Introduce pod startup SLI for stateful pods.

author: wojtekt <wojtekt@google.com> 2019-02-07 15:47:24 +0100
committer: wojtekt <wojtekt@google.com> 2019-02-28 13:18:27 +0100
commit: ab1edf266bc74962bfa49c57c331d9d30acfbf31 (patch)
tree: 7f5da22ed0d9ee989d4424c3f18ddb2980f160e9 /sig-scalability/slos
parent: 29e5d97ccc6510b02b07718571cd7bf9bef3cbad (diff)

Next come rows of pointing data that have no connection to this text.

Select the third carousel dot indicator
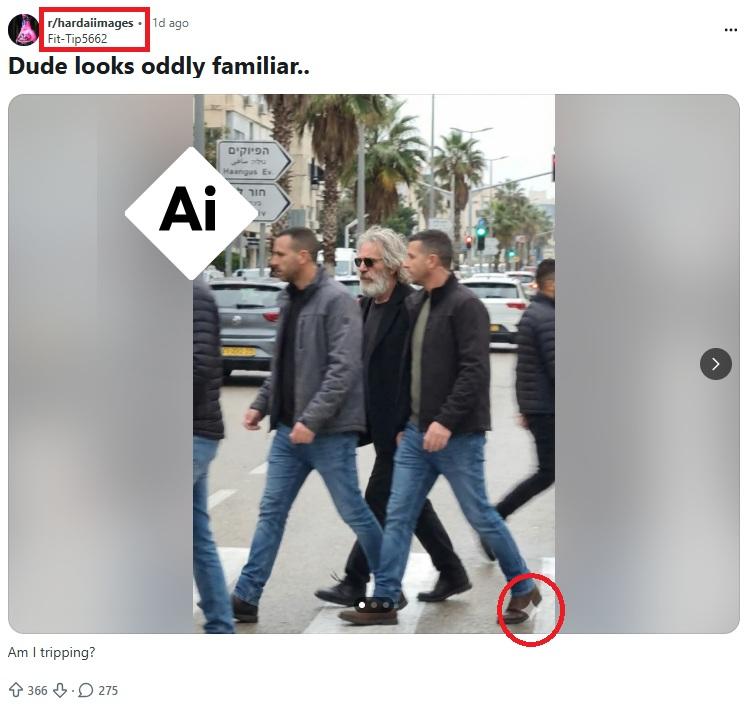 pos(385,605)
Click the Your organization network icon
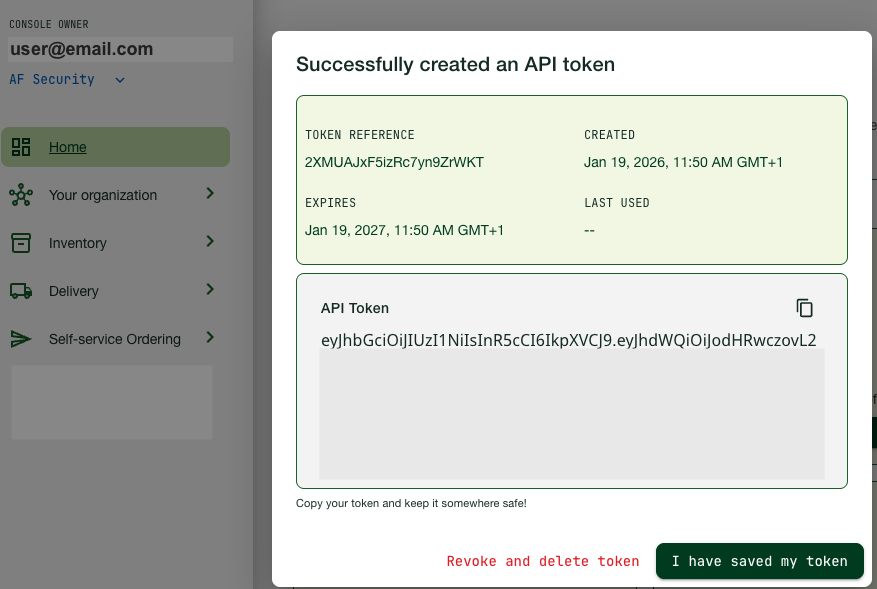Image resolution: width=877 pixels, height=589 pixels. click(x=21, y=195)
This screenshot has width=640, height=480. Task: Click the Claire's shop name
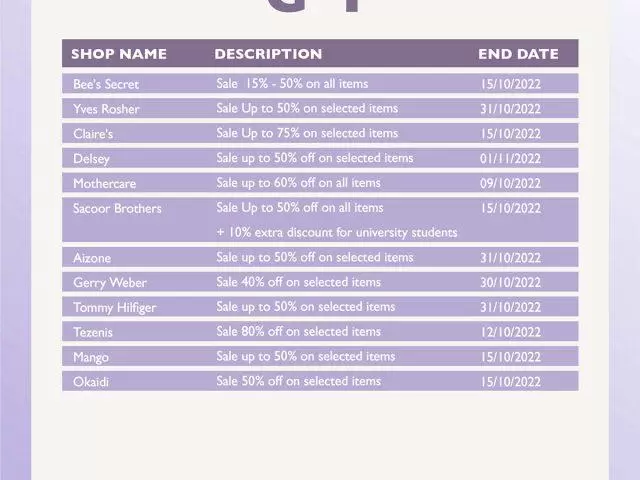point(93,134)
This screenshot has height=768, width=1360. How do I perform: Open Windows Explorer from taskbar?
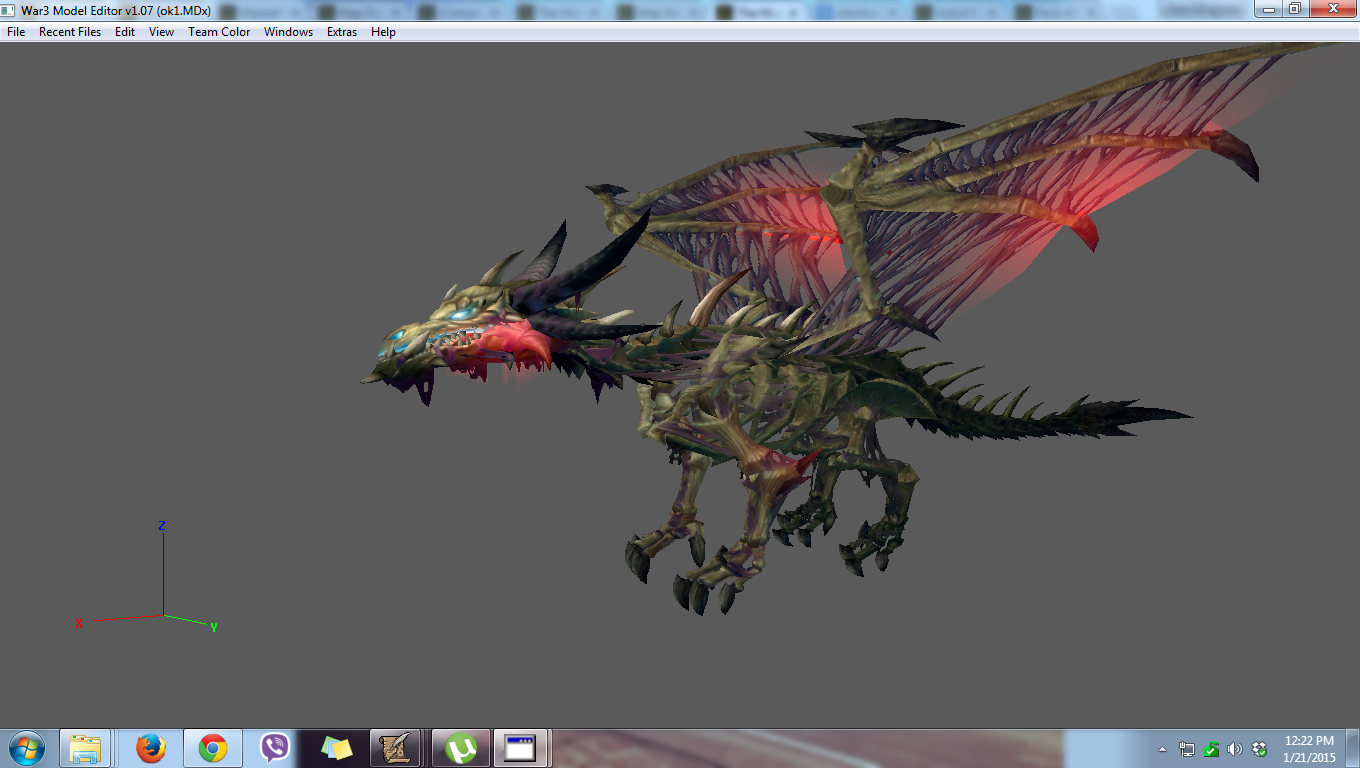click(86, 748)
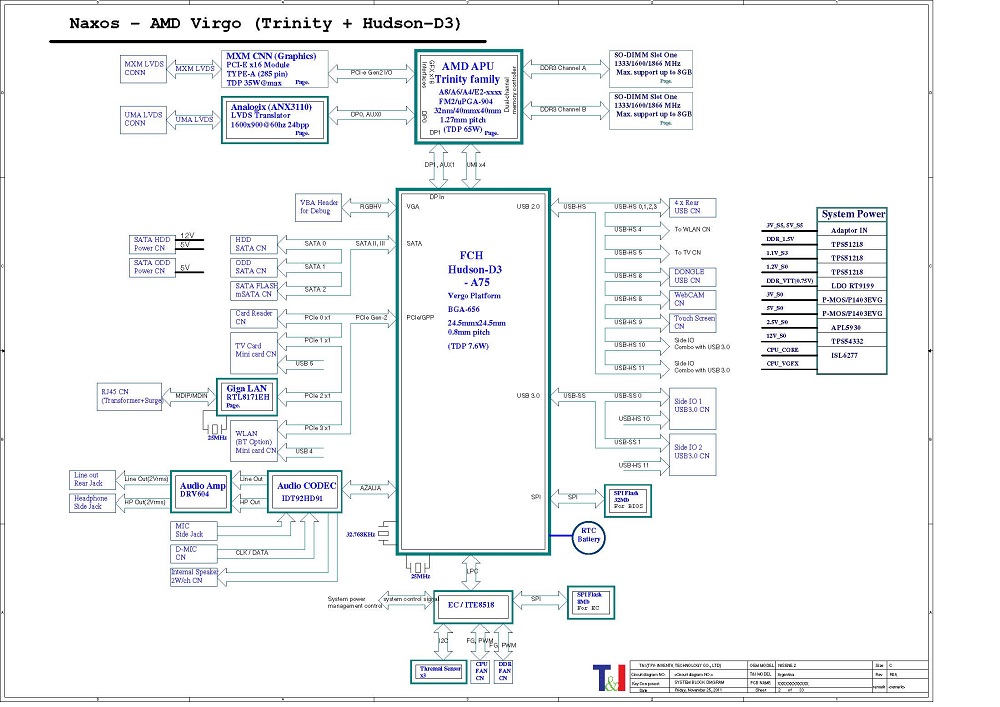Viewport: 1000px width, 707px height.
Task: Click the RTC Battery circle
Action: tap(590, 535)
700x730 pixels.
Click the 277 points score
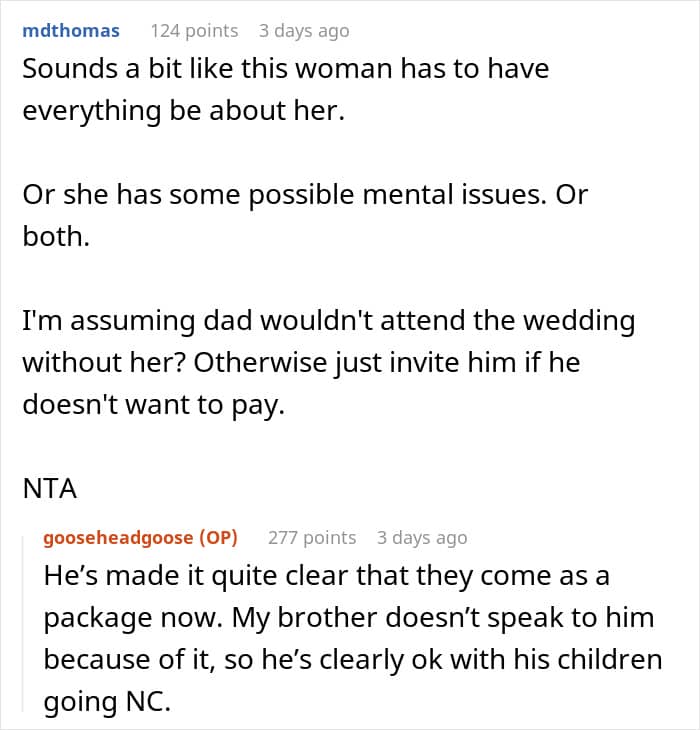[x=312, y=537]
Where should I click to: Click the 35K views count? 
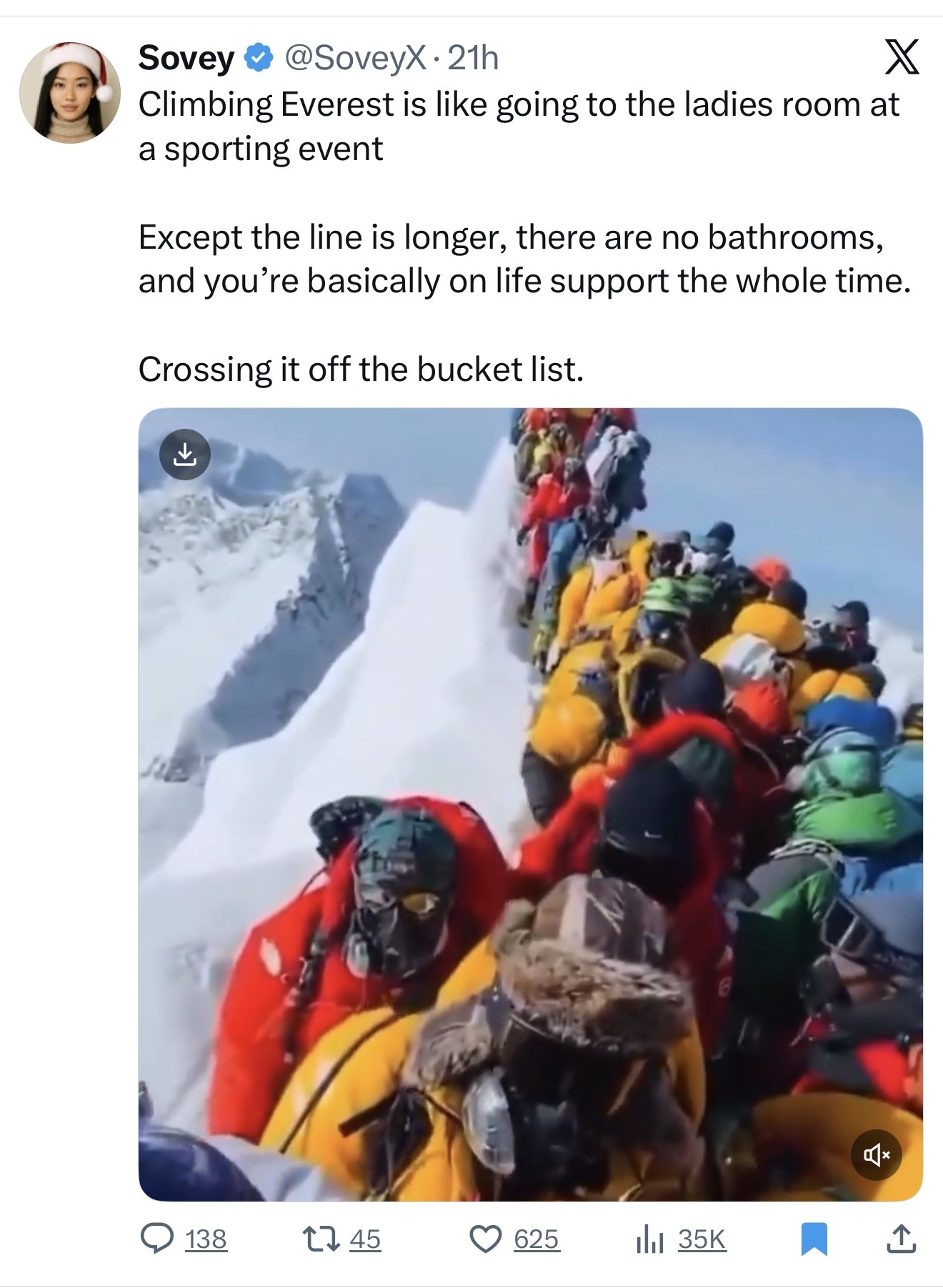pyautogui.click(x=702, y=1239)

2 files changed, 38 insertions, 10 deletions
diff --git a/sig-scalability/slos/pod_startup_latency.md b/sig-scalability/slos/pod_startup_latency.md
index 7c52777e..84bde2fe 100644
--- a/sig-scalability/slos/pod_startup_latency.md
+++ b/sig-scalability/slos/pod_startup_latency.md
@@ -4,29 +4,48 @@
 
 | Status | SLI | SLO |
 | --- | --- | --- |
-| __Official__ | Startup latency of stateless<sup>[1](#footnote1)</sup> and schedulable<sup>[2](#footnote2)</sup> pods, excluding time to pull images and run init containers, measured from pod creation timestamp to when all its containers are reported as started and observed via watch, measured as 99th percentile over last 5 minutes | In default Kubernetes installation, 99th percentile per cluster-day <= 5s |
+| __Official__ | Startup latency of schedulable<sup>[1](#footnote1)</sup> stateless<sup>[2](#footnote2)</sup> pods, excluding time to pull images and run init containers, measured from pod creation timestamp to when all its containers are reported as started and observed via watch, measured as 99th percentile over last 5 minutes | In default Kubernetes installation, 99th percentile per cluster-day <= 5s |
+| __WIP__ | Startup latency of schedulable<sup>[1](#footnote1)</sup> stateful<sup>[3](#footnote3)</sup> pods, excluding time to pull images, run init containers, provision volumes (in delayed binding mode) and unmount/detach volumes (from previous pod if needed), measured from pod creation timestamp to when all its containers are reported as started and observed via watch, measured as 99th percentile over last 5 minutes | In default Kubernetes installation, 99th percentile per cluster-day <= X where X depends on storage provider |
 
-<a name="footnote1">[1\]</a>A `stateless pod` is defined as a pod that doesn't
+<a name="footnote1">[1\]</a>By schedulable pod we mean a pod that can be
+scheduled in the cluster without causing any preemption.
+
+<a name="footnote2">[2\]</a>A `stateless pod` is defined as a pod that doesn't
 mount volumes with sources other than secrets, config maps, downward API and
 empty dir.
 
-<a name="footnote2">[2\]</a>By schedulable pod we mean a pod that can be
-scheduled in the cluster without causing any preemption.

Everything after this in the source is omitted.